Final year in CEG. This is one of the most taxing semesters I have committed to with FYP and 4 modules.
CS3210 – Parallel Computing (by Prof Teo Yong Meng)
This module introduces parallel computing concepts to the student. It seemed interesting because all mainstream computers today are parallel capable. The labs introduce two main OpenMP and OpenMPI. You may be familiar with simple pthread programming which on a single processor system will simply be the threads interleaved for operation (multi-programming). OpenMP allows you to easily create multiple such threads and pass them for work on the other processor cores in today’s Intel microprocessor architectures. OpenMPI is the “message-passing interface” cousin. This allows you to create processes on various different processors (processor cores and other computers) and pass messages between them (cluster computing). There are two projects with the last one being the most tedious and difficult. Most a theoretical introductory module. The take away from the module is that parallel programming is easy to talk about and very hard to do.
CS3235 – Computer Security (by Prof Hugh Anderson)
The pre-requisite for this module is CS2107 which I did in special semester. CS3235 covers roughly the same topics from CS2107 but this time much more in depth (note: understand the math behind AES, diffie-hellman scheme, RSA, elliptic curve cryptography, quantum cryptography). This year had new topics and new maths (elliptic curve, quantum). Instead of repeating the same stuff from CS2107, more ciphers are introduced and some of the topics are explored in depth. The project now (if you want to score) involves some actual work (programming, testing) of a security related topic. This is a step-up from the literature review done in CS2107 project. The labs thankfully are not so stressful and instead give you an introductory hands-on to exploring security related topics discussed in class. Expect competition as the smartest fellas from CS seem to like this module. Difficult final exam this year due to the new topics. This module is in a higher gear and Prof Anderson will go through alot of material.

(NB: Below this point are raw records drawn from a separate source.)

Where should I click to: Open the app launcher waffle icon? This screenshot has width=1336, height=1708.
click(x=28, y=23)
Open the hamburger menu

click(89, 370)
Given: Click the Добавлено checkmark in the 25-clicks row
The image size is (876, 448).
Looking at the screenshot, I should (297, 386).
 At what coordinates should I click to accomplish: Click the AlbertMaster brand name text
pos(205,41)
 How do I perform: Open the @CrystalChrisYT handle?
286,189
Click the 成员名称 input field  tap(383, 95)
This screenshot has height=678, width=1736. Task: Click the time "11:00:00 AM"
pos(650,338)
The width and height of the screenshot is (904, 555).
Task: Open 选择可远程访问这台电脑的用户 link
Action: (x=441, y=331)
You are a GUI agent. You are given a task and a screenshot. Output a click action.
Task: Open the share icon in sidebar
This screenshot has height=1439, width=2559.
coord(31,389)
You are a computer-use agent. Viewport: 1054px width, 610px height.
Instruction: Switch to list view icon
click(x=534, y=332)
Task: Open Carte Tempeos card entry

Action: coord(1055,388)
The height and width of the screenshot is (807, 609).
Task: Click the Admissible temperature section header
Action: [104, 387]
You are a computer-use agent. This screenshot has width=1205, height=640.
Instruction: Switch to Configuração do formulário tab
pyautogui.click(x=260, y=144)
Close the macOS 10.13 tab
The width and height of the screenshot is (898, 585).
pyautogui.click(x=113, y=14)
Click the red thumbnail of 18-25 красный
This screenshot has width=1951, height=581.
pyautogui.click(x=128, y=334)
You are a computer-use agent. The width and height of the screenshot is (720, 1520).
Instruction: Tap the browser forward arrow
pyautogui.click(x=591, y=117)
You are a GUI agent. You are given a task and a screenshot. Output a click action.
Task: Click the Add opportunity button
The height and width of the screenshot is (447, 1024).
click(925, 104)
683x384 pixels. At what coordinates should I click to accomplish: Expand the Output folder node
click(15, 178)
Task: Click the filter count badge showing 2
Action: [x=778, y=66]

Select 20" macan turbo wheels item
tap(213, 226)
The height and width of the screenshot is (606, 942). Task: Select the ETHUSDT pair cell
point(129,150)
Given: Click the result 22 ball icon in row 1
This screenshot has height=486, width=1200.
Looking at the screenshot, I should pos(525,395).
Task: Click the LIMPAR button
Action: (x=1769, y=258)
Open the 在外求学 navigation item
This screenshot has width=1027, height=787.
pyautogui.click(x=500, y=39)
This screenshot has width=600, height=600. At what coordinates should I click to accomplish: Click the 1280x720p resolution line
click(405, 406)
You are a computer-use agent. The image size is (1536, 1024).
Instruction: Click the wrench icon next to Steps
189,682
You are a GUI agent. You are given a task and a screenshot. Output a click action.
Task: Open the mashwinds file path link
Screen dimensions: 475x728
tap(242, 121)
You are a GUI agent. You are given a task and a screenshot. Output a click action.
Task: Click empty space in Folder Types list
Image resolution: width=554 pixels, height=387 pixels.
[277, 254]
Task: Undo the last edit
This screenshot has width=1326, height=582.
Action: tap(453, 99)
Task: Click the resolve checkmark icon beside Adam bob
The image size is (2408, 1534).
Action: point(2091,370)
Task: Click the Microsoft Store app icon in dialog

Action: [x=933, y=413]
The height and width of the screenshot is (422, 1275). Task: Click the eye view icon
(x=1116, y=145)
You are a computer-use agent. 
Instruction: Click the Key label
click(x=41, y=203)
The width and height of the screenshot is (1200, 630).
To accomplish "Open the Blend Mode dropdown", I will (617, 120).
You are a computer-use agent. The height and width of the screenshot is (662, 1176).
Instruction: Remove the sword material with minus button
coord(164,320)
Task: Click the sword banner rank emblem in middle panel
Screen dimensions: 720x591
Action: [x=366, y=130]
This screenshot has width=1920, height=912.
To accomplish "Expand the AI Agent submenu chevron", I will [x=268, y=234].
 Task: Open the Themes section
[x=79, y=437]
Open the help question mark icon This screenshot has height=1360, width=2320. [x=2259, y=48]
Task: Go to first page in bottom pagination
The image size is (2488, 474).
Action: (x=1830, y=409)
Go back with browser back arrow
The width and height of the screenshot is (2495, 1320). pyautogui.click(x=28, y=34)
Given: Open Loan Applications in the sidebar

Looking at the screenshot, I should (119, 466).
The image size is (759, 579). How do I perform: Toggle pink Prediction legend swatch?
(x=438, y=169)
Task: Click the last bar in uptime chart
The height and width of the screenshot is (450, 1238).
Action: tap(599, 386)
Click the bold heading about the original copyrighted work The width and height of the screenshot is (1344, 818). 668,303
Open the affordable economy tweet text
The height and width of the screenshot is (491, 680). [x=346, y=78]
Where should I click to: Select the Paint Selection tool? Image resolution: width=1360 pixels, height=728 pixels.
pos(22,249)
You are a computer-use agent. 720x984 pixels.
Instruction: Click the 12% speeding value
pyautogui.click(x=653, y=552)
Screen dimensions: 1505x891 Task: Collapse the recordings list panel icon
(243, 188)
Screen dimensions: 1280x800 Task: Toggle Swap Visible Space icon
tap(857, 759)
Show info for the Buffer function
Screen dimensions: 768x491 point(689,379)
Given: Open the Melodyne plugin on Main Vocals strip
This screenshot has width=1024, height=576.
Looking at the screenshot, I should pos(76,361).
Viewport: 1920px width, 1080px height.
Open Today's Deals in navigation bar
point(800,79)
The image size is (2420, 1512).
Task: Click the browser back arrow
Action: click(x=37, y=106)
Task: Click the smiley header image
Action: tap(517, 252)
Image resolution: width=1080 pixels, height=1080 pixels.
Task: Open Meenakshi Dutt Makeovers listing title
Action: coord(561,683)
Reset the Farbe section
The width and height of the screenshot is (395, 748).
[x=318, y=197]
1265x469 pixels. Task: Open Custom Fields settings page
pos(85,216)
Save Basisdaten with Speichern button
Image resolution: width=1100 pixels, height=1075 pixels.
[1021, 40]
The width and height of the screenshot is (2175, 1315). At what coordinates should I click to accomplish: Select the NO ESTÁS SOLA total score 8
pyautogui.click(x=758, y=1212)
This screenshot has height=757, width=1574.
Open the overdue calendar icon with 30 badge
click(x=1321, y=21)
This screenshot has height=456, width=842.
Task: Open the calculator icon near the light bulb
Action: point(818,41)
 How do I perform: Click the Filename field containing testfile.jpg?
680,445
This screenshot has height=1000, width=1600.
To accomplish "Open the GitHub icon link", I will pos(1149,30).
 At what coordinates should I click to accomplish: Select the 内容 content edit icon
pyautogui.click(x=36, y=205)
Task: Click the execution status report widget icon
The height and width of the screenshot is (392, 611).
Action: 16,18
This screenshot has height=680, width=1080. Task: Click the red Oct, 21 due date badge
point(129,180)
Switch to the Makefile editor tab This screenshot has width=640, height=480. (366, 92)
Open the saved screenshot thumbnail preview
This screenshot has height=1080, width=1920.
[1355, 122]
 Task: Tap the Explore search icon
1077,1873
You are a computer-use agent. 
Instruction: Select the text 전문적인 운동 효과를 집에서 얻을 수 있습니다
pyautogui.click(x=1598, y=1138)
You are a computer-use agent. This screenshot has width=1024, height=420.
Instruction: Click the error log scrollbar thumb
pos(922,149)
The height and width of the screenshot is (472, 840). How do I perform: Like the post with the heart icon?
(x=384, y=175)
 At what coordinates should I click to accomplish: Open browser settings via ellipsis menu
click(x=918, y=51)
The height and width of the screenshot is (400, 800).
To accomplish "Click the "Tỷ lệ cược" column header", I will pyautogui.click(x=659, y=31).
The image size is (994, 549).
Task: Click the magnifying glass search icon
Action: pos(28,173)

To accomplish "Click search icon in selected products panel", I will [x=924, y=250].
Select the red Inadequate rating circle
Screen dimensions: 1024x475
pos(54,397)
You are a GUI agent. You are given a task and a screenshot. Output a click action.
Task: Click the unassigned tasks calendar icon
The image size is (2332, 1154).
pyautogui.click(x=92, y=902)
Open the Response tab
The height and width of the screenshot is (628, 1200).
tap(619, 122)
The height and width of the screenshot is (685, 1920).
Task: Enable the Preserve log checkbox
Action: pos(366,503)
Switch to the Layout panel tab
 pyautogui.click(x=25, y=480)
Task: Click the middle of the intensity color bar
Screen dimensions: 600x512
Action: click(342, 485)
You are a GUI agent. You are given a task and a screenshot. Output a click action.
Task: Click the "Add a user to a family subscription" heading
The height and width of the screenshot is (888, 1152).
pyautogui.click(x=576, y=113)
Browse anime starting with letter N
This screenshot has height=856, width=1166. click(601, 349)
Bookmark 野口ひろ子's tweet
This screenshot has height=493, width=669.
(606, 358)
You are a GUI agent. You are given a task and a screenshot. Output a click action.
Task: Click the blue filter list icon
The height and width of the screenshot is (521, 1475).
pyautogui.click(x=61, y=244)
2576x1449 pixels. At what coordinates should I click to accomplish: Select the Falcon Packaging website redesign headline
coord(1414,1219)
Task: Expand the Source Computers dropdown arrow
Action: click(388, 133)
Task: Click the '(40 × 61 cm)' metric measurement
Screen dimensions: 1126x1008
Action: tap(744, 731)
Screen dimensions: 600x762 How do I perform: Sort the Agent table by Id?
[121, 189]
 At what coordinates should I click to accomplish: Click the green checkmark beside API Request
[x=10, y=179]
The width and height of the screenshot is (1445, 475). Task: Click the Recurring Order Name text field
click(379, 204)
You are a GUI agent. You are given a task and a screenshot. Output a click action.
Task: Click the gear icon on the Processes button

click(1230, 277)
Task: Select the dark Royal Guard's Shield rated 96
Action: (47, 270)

CS3204L – Computer Networks Laboratory (by Anand Bhojan)
This used to be 3 MCs and it is now 4. The workload is heavier as a result. The pre-requisite is EE3204 but the theory you learnt from that module is not enough. The lectures will show how much you still don’t know. The module is a lab hands-on to the established networking techniques used in the Internet. There are labs every week (lab module) and there are programming assignments every 3 weeks or so with a final mini-project. However, Prof. Bhojan is nice and wishes all his students to do well. Follow the labs correctly and you can score. There is no final exam but there is a final quiz which will make you realise that you still don’t know much about networking. It is a very good module to take.
CS4223 – Multi-Core Architectures (by Tulika Mitra)
Most CEG students will be tempted to take this module since we’ve all been through CG3207 (Computer Architecture). This modules goes in depth the concepts that make today’s superscalar, heavily pipelined, out-of-order execution processors possible. It will then introduce the hardware level concepts such as cache coherence and memory consistency that makes multi-processor programming easier to the programmer expecting serialization. It will finish with vector architectures and also introduce GPU architectures. There are two projects and both take quite a bit of time to do. Overall it is a very interesting module and Prof Mitra is very good.